\begin{pmatrix} 4 & 0 &0 \\ 2 &1 &3 \\ 5& 0 &4 \end{pmatrix} I know that the Characteristic polynomial is : $$(t-4)^2(t-1)$$ I started with eigenvalues $λ=1$ and got in the null space: \begin{pmatrix} 0\\ 1 \\ 0 \end{pmatrix}
$λ=4$ and got :
\begin{pmatrix} 0\\ -1 \\ 1 \end{pmatrix},
in $A- 4I$ and got
\begin{pmatrix} -1\\ 1 \\ 0 \end{pmatrix}, \begin{pmatrix} 1\\ 0 \\ 1 \end{pmatrix},
in $(A- 4I)^2$
Which vector(s) do I choose correctly for the Jordan Basis?

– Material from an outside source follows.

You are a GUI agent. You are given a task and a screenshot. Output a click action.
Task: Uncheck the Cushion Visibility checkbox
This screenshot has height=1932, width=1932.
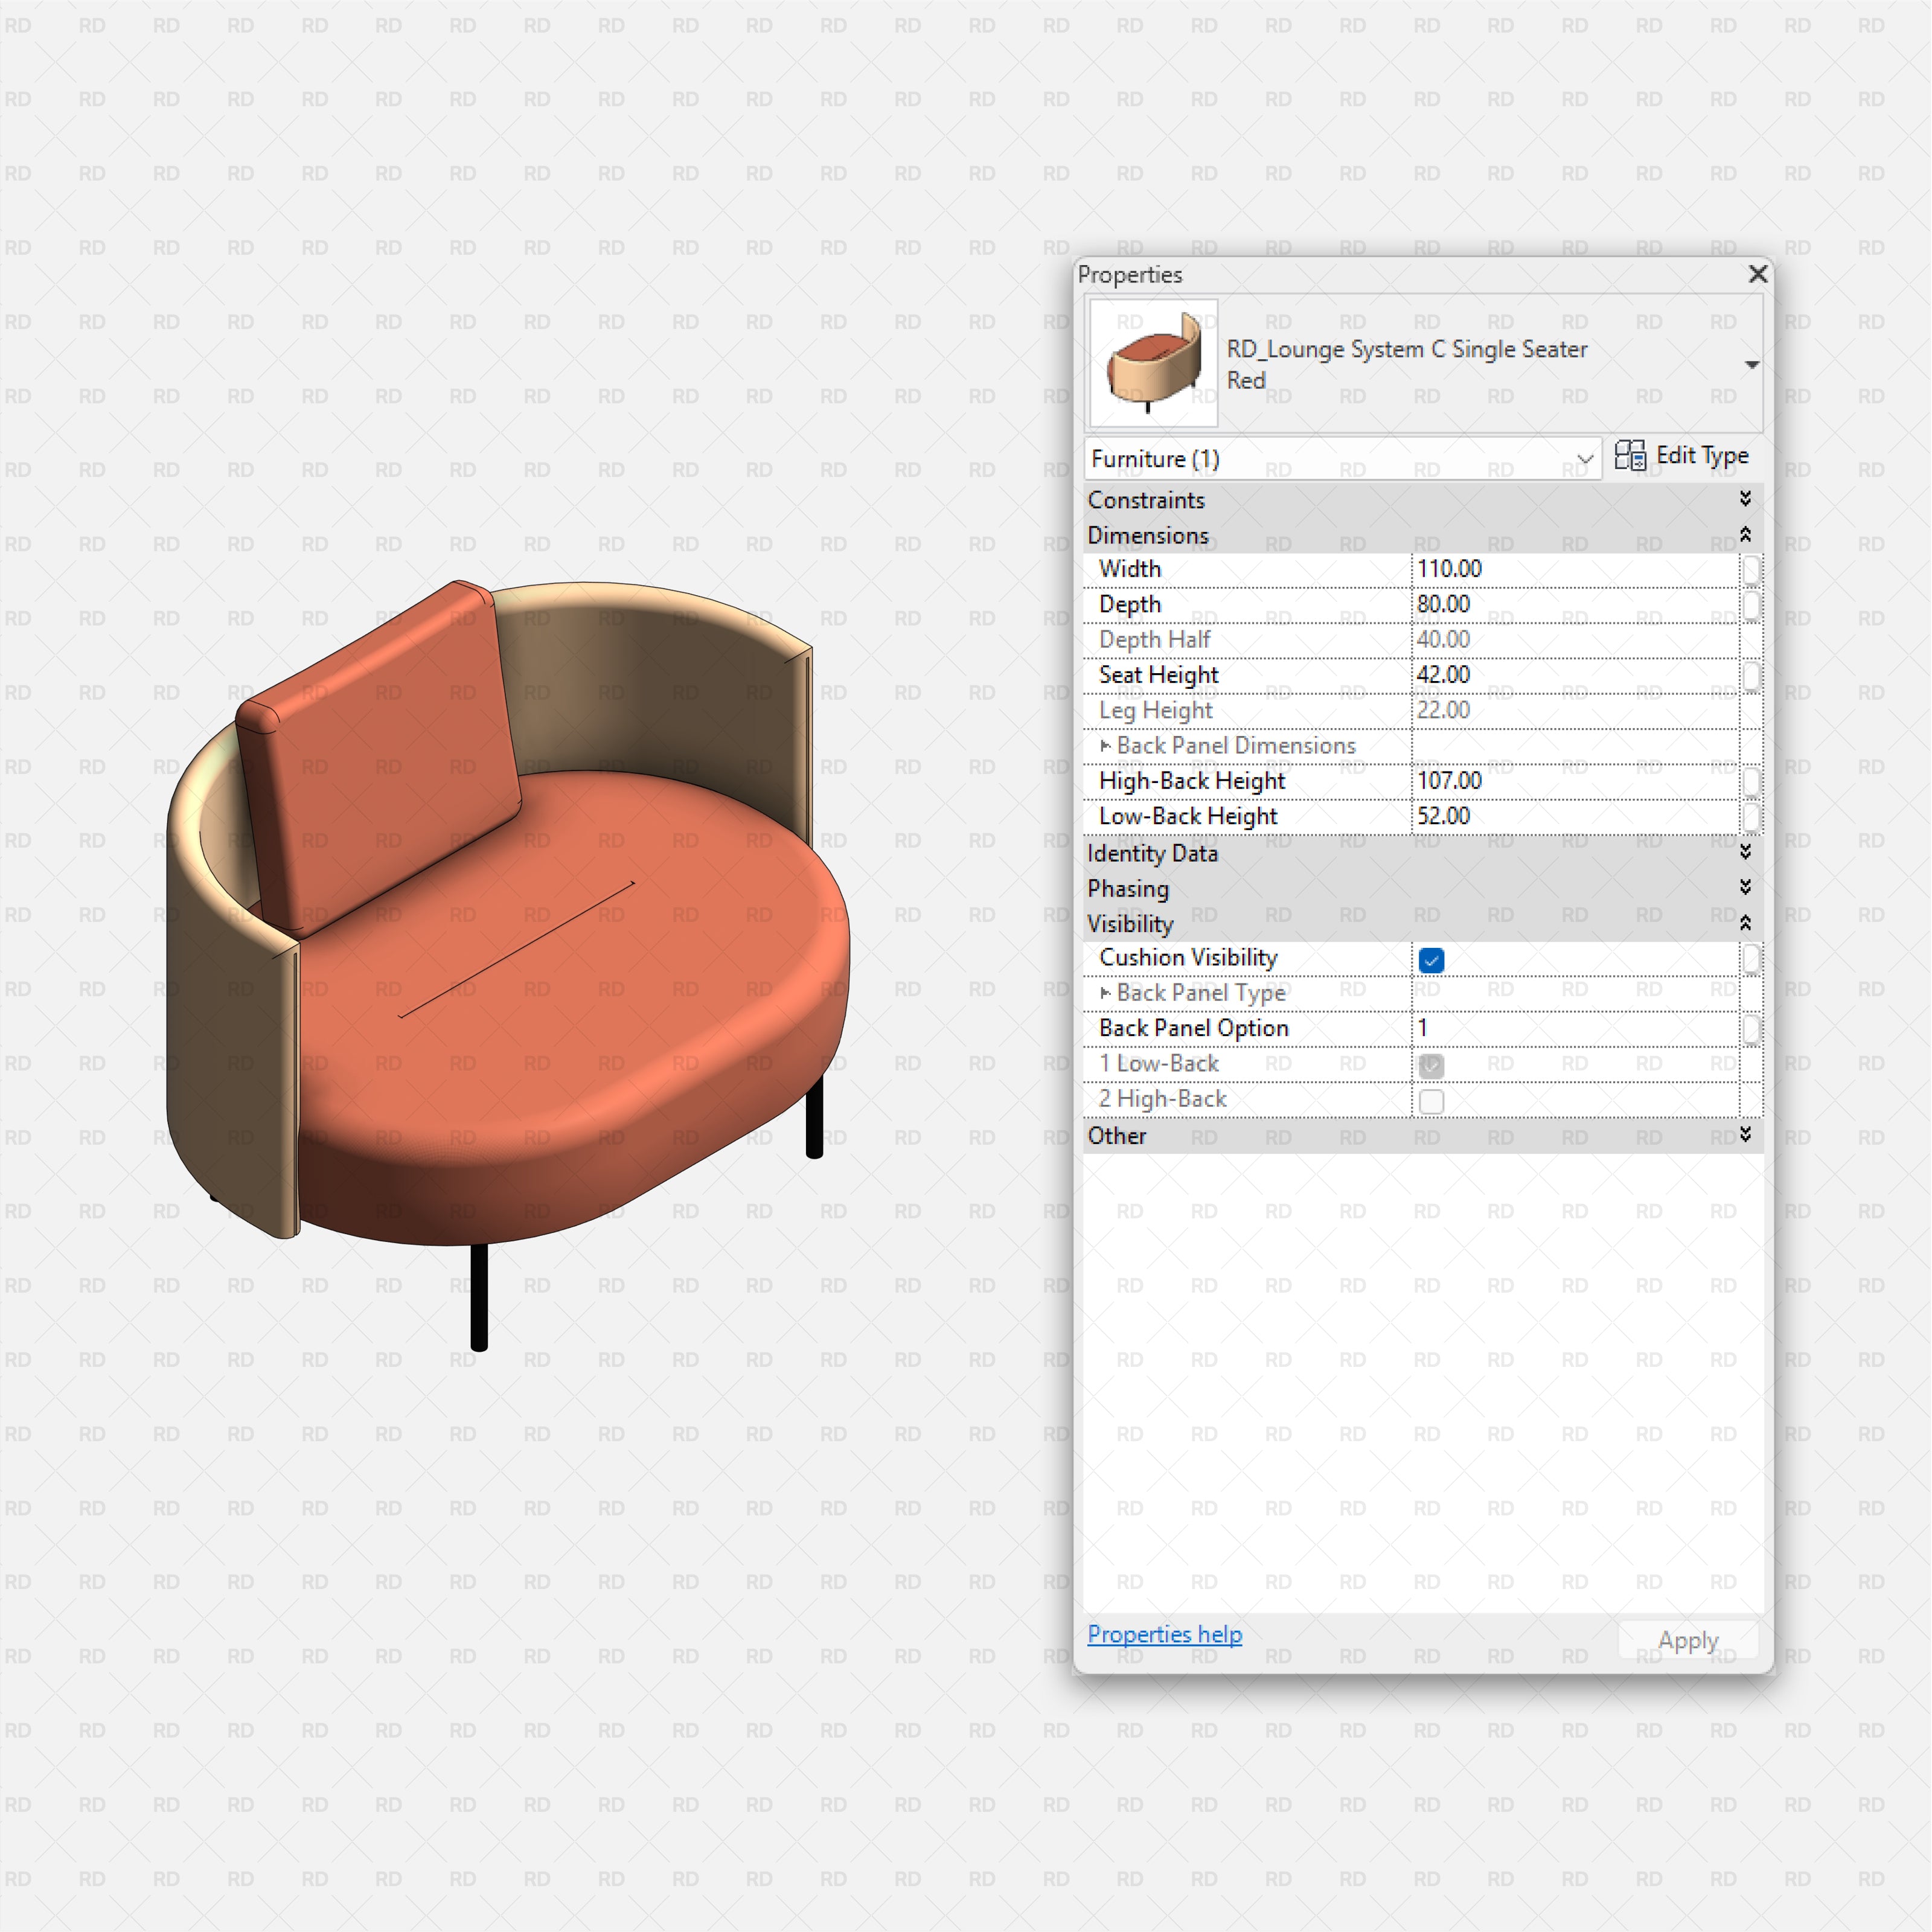coord(1432,960)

I chose $[0,1,0],[1,0,1]$ and got $b_3$ as $A-4I[b_2] = [0,5,5]$
What procedures should I use for choosing the correct Jordan basis vectors? Secondly am I right?
Lastly, How do I get the Canonical form "corresponding to the basis"?
is it \begin{pmatrix} 1 & 0 &0 \\ 0 &4 &1 \\ 0& 0 &4 \end{pmatrix} or \begin{pmatrix} 4 & 1 &0 \\ 0 &4 &0 \\ 0& 0 &1 \end{pmatrix} How do I set it up correctly?